Floating Action Buttons are bad, and what to do instead.
Posted onSome thoughts on Floating Action Buttons as I always run into them, their inefficiency and inaccessible design.
The Floating Action Button was introduced by Google’s Material Design. To quote Material Design 2:
“A floating action button (FAB) performs the primary, or most common, action on a screen. It appears in front of all screen content, typically as a circular shape with an icon in its center. FABs come in three types: regular, mini, and extended. Only use a FAB if it is the most suitable way to present a screen's primary action.”
The FAB is a floating button, often in the bottom right of the screen, with a function related to the page as a whole.

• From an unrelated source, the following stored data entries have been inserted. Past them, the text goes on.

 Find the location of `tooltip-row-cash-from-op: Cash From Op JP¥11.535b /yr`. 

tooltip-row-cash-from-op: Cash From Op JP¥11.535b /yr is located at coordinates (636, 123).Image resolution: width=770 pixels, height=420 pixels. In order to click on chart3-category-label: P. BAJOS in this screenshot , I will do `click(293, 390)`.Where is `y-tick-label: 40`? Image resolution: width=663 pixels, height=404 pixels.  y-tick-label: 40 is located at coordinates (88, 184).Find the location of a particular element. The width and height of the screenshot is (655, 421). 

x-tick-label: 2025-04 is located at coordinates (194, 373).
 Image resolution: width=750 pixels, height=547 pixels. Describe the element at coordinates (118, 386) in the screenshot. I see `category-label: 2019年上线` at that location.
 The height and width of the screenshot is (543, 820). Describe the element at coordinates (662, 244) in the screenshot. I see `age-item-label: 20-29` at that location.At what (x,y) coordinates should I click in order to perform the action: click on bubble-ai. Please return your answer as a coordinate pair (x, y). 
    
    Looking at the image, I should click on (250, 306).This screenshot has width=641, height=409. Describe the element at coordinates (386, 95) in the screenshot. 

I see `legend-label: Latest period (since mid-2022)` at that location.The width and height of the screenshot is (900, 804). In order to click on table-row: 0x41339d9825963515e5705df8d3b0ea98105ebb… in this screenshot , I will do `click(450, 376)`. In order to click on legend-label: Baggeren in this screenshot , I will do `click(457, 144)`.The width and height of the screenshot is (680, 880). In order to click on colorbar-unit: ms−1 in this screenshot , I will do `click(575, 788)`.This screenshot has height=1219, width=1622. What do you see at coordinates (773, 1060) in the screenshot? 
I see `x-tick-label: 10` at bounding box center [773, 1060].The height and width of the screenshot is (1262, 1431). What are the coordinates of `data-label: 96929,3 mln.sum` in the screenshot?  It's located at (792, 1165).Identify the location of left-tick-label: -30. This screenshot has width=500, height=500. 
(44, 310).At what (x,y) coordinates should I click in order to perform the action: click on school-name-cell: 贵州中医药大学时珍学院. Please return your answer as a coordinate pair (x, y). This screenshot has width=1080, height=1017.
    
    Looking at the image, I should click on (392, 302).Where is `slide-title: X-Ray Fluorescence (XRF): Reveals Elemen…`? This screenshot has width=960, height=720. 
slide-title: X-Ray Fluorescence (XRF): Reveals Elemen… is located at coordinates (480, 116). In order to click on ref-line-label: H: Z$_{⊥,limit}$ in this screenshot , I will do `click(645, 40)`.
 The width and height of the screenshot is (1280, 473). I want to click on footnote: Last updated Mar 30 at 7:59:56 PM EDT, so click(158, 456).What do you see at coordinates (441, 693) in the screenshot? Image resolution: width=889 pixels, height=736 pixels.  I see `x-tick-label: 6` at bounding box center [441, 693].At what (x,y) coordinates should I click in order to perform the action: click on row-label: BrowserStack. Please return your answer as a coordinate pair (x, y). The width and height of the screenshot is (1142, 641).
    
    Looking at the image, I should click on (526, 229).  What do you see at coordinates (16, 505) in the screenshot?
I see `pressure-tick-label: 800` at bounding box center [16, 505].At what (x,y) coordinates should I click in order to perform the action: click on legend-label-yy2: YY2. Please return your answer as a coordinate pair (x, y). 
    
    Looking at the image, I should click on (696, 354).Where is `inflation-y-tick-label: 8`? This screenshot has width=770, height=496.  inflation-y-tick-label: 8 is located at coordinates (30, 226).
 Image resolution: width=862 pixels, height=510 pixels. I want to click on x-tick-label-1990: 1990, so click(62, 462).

The placement of the button leads to multiple issues or challenges. Buttons like these are often placed at the end of the code of a page. This means they are very hard to reach with a keyboard. It might need a user to “tab” through an entire page to find out these buttons exist. This makes the practically non-existant.
Which ties in with the second issue: findability in general. Because these buttons are so “out of the way”, they are easy to miss. It’s not just that these buttons have joined advertising on the web, where a certain “blindness” for these elements exists among users. The issue is also that these buttons are not near any content. They exist outside of the context of the page because of their generic floating state.
Interaction, click-through and awareness can increase greatly from weaving the functionality of these buttons into the content of the page.
Instead of a generic floating chat-button, put links or buttons in the page where they are relevant. “Did our links not help you? Please have a conversation with us and we will fix this together.”
Instead of a generic floating feedback-button, put links or buttons in the page where they are relevant. “How did you like our information?” or “How do you rate our support?”
If there is a primary action that warrants a FAB like Google describes, maybe put it at the start of the page. If the action is so important, then making it the first topic and impossible to miss.
This feedback on FABs is not a requirement for WCAG or compliance. It does align with the concept in WCAG to offer information in context like WCAG A Success Criterion 2.4.4 Link Purpose (In Context) and WCAG AAA Success Criterion 3.3.5 Help.